Gekozen fragment –
====
Indien de geleider bij het begin van de oefening niet sommeert en toch een aanvang maakt met de oefening, zal voor de gehele oefening geen waardering plaatsvinden. Dit geldt eveneens indien de hond niet zelfstandig lokaliseert of bijt/aanvalt.

IV

Taakdeel 3: bewaken en stellen

IV.1

Algemene doelstelling

Bij de inzet van de hond moet het risico verbonden aan het aanwenden van geweld, zoveel mogelijk worden beperkt. Tevens moet worden aangetoond dat de hond beheersbaar is.

IV.2

Algemene puntenwaardering

De combinatie van geleider en politiesurveillancehond dient om in aanmerking te komen voor een certificaat op naam van de combinatie per oefening, met uitzondering van oefening 1, minimaal 60% van het totaal daarbij aangegeven aantal punten te behalen.

  • oefening 1: Bewaken van een dienstvoertuig 10 punten

  • oefening 2: Aanhouding van een zich met een stok verwerende verdachte 65 punten

  • oefening 3: Aanhouding van een verdachte die gewapend is met een vuurwapen en een groot werpstuk 65 punten

  • oefening 4: Aanhouding van een verdachte op een voor een hond gladde vloer 20 punten

  • oefening 5: Schijnstellen 60 punten

  • oefening 6: Terugroepen van een achtervolgende hond 15 punten

Totaal 240 punten

Aantal te behalen punten minimaal 60% = 144 punten, waarbij per oefening, met uitzondering van oefening 1, minimaal 60% van het daarbij aangegeven aantal punten behaald dient te worden.

Voor de beoordeling van de onderscheiden onderdelen per oefening wordt verwezen naar paragraaf IV.4.

IV.3

Oefeningen

IV.3.1

Oefening 1: bewaken van een dienstvoertuig

a

Doelstelling

De hond dient een dienstvoertuig te bewaken.

b

Omschrijving

De geleider zit in een dienstvoertuig. De hond is geplaatst in de kennel van het dienstvoertuig. Op een teken van de keurmeester zal de helper de achterklep van de dienstauto en de kennel openen. De helper zal trachten de hond uit de kennel te halen.

c

Uitvoering

De hond moet op energieke wijze de verdachte aanvallen. Indien de hond de verdachte bijt geeft de helper zijn poging op. De geleider stapt uit het dienstvoertuig en geeft de hond indien nodig het commando tot loslaten. Hierna is de oefening beëindigd.

d

Puntenwaardering

De diverse onderdelen kennen de navolgende maximum waardering:

  • 1.

    Bewaken van het dienstvoertuig 5 punten

  • 2.

    Bijten 5 punten

  • 3.

    Loslaten 5 punten

Totaal 15 punten

e

Beoordeling

Aftrek voor het onderdeel bijten vindt plaats indien de hond slap bijt. Indien de hond niet bijt, vindt voor de gehele oefening geen waardering plaats.

IV.3.2

Oefening 2: aanhouding van een zich met een stok verwerende verdachte

a

Doelstelling

De hond wordt ingezet tegen een zich met een stok verwerende verdachte. De hond zal hier zijn moed en beheersbaarheid moeten tonen.
====
Getoonde gegevens –
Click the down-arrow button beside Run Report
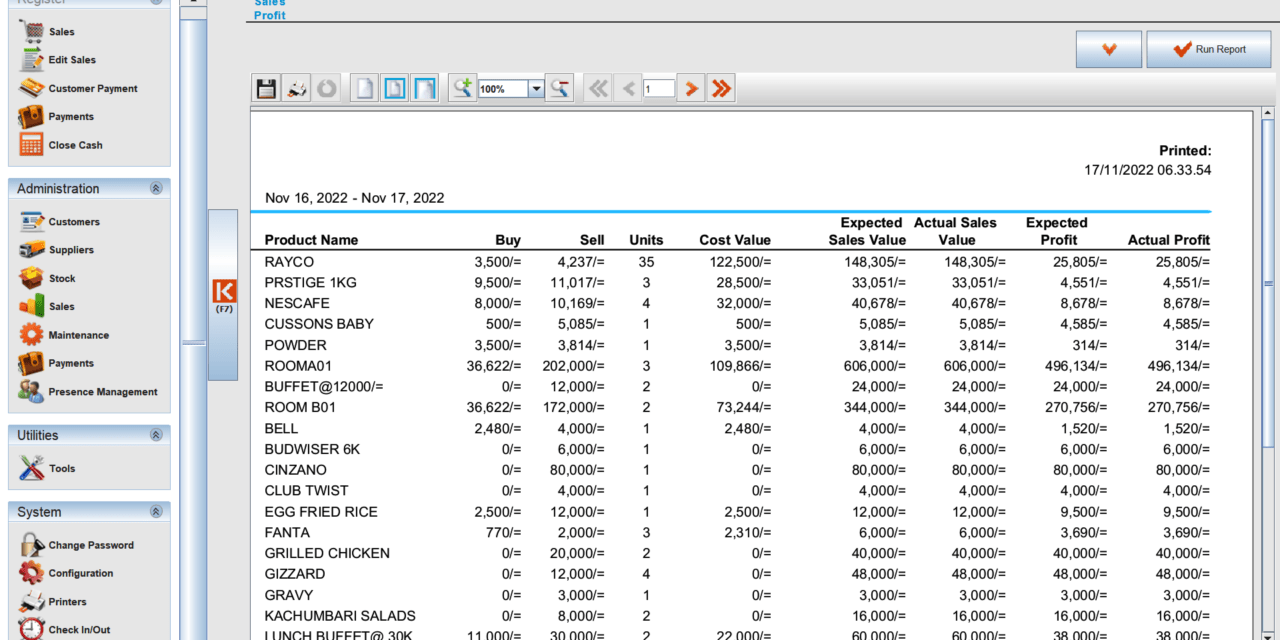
====
Gegeven opdracht –
Geef uit het fragment over de oefeningen voor politiehonden woordelijk het stuk van "Totaal 240 punten" tot en met "dient te worden.".

Uitgewerkt antwoord –
Totaal 240 punten

Aantal te behalen punten minimaal 60% = 144 punten, waarbij per oefening, met uitzondering van oefening 1, minimaal 60% van het daarbij aangegeven aantal punten behaald dient te worden.